Peter McGuffin is Emeritus Professor of Psychiatric Genetics at the Medical Research Council (MRC) Social, Genetic and Developmental Psychiatry (SGDP) Centre, at the Institute of Psychiatry (IoP), King’s College London. He was previously Director of the Centre and also served for a period as Dean and Head of the IoP. Before that he held the Chair of Psychological Medicine in Cardiff, Wales.
Being quizzed on statistics and having the complexities of genetics explained to me by Peter one-on-one is an enduring memory – one that is simultaneously distressing and comforting. This is because he is one of those people who are conspicuously intelligent and yet forever nurturing and uncritically supportive. This is exemplified by his love and mastery of horse riding, in which he is accomplished and from which he draws immense pleasure.
What drives you? Curiosity. I have always taught my juniors that in order to be a decent psychiatrist, you need to have an exceptional degree of nosiness about your patient’s biography and their mental life. Similarly, as a scientist, I have always been motivated by an urge to find things out. Of course, if your research turns out to have some benefit for mankind that is a bonus, but it is curiosity that drives decent research.

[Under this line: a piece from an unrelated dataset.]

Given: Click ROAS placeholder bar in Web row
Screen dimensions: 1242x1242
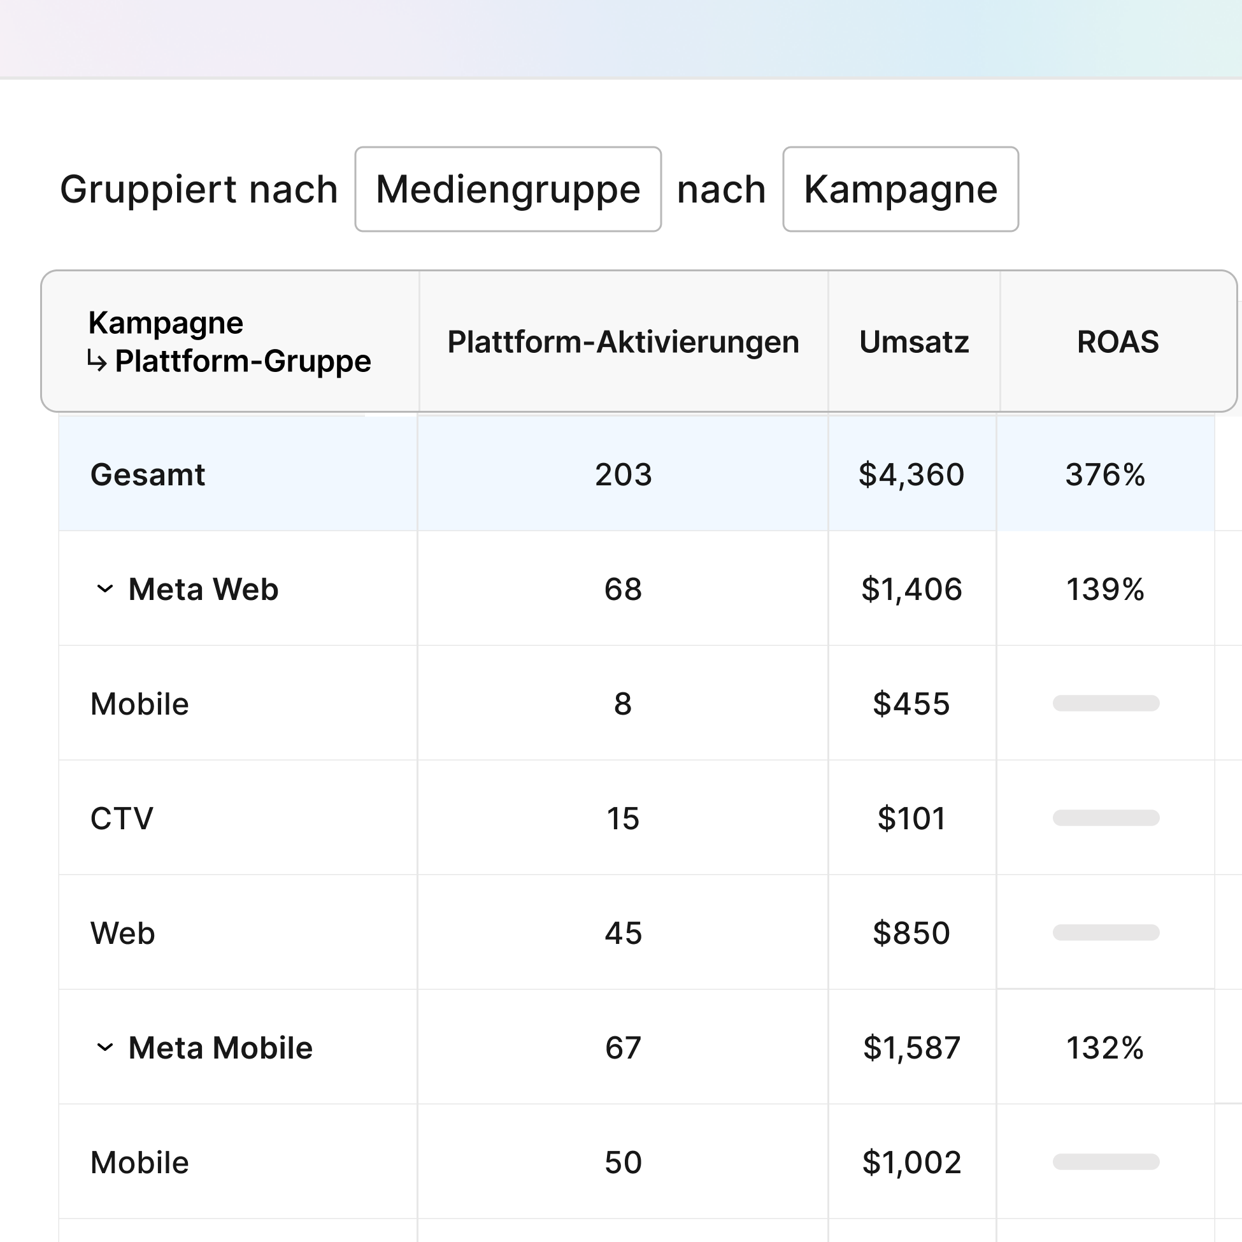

What advice would you give to your younger self? Which of my many younger selves? Probably none of them back then were the sort of people to readily take advice from the sort of person I am now.
As a psychiatrist, what have you learnt about the human condition? Many things, one of which is that much of the time we are not rational beings. We can often be helped to try to behave and think rationally as individuals. Indeed, striving to think and behave rationally is almost always a good thing, but it is often very difficult to achieve, especially within small groups such as families, and it is even harder in large groups, organisations and societies. I think most psychiatrists have realised this, but unfortunately experts in other disciplines that have more influence on society, such as politics and economics, have not. Hence wars, hence stock market crashes, hence Brexit, hence Trumpism!
Research is fundamental to psychiatry because … I have witnessed real progress both in terms of understanding causation and in improving treatments in the four decades that I have been in the trade. But, remarkably, we remain profoundly ignorant. Continuing research is vital for continued progress. Having said that, I feel compelled to re-emphasise that the best research is always going to be driven by a desire for knowledge rather than a desire for what can be translated clinically.
The topic in psychiatry I am most passionate about … not surprisingly, is the genome and its complex interplay with the environome.
What is the future of psychiatry? I hope (and would pray were I still a believer in a god) that it is to remain solidly rooted in scientific and evidence-based medicine.